→ Aim of the task:
Could you rewrite the data below with "Day view" switched to "Week view" and every other part kept as is, omitting the pictures from your answer?

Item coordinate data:

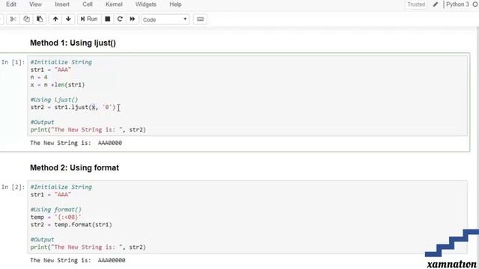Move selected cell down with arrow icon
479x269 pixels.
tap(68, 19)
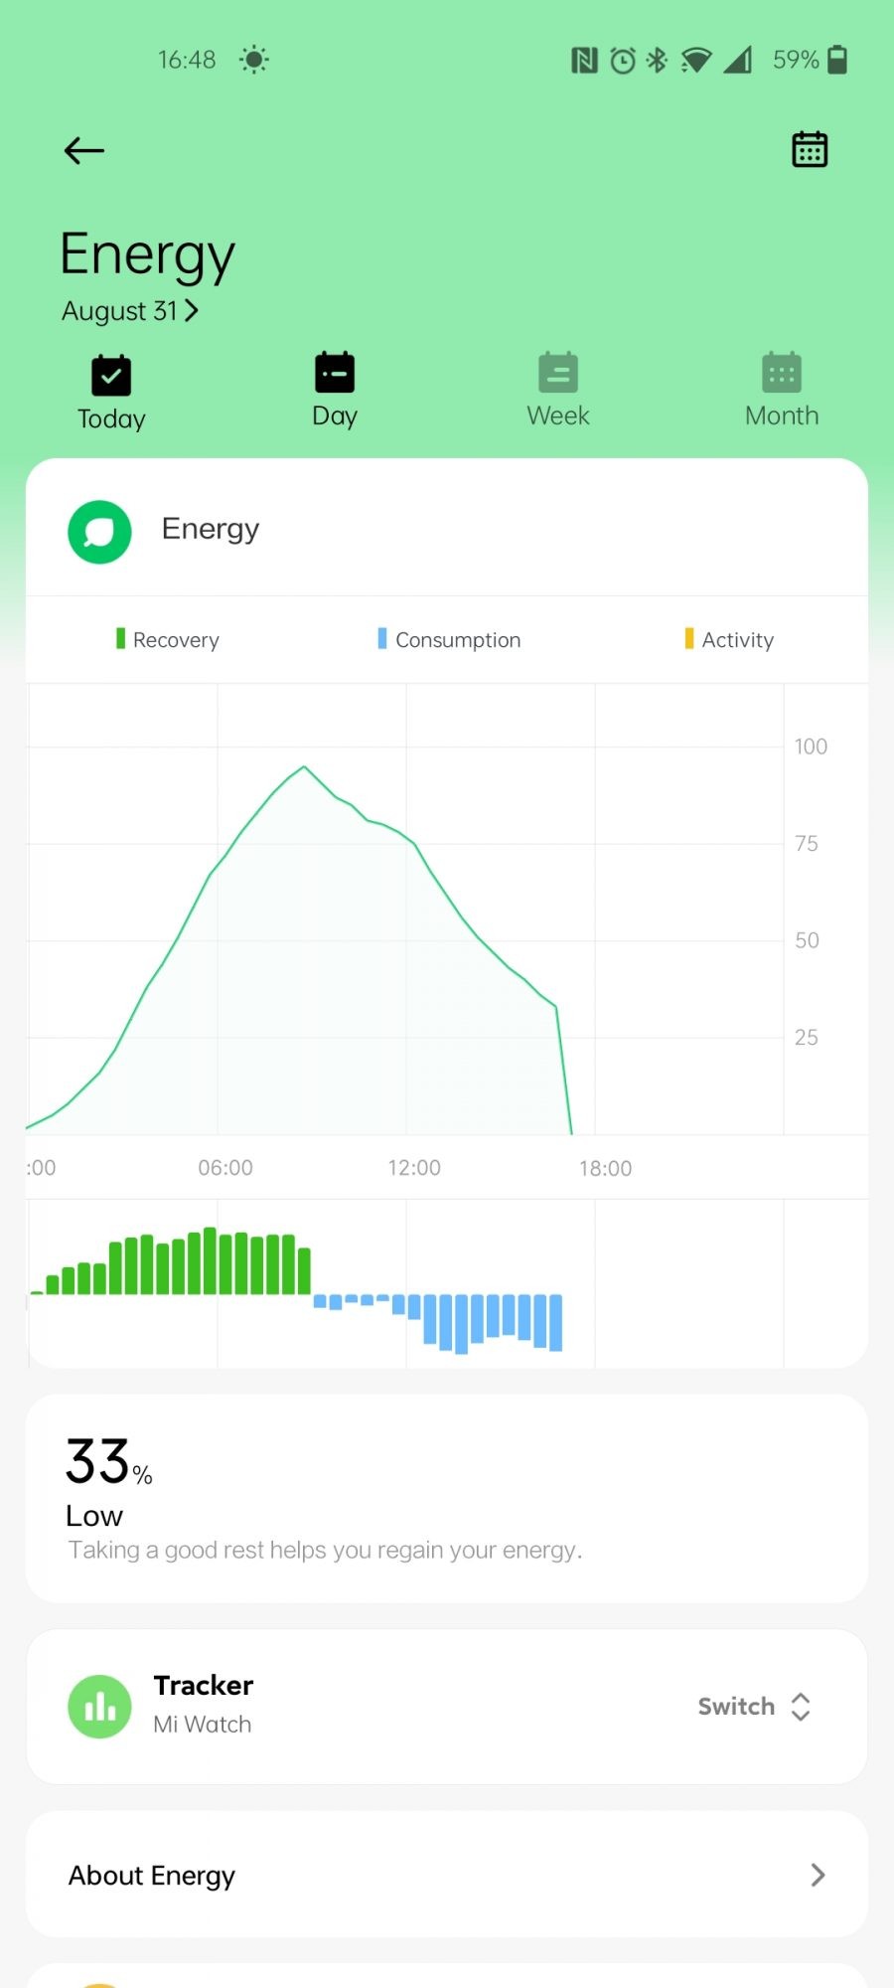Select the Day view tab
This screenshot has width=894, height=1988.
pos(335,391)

→ Result below:
Move selected cell down with arrow icon
479x269 pixels.
tap(68, 19)
Select the Week view tab
This screenshot has width=894, height=1988.
pos(335,391)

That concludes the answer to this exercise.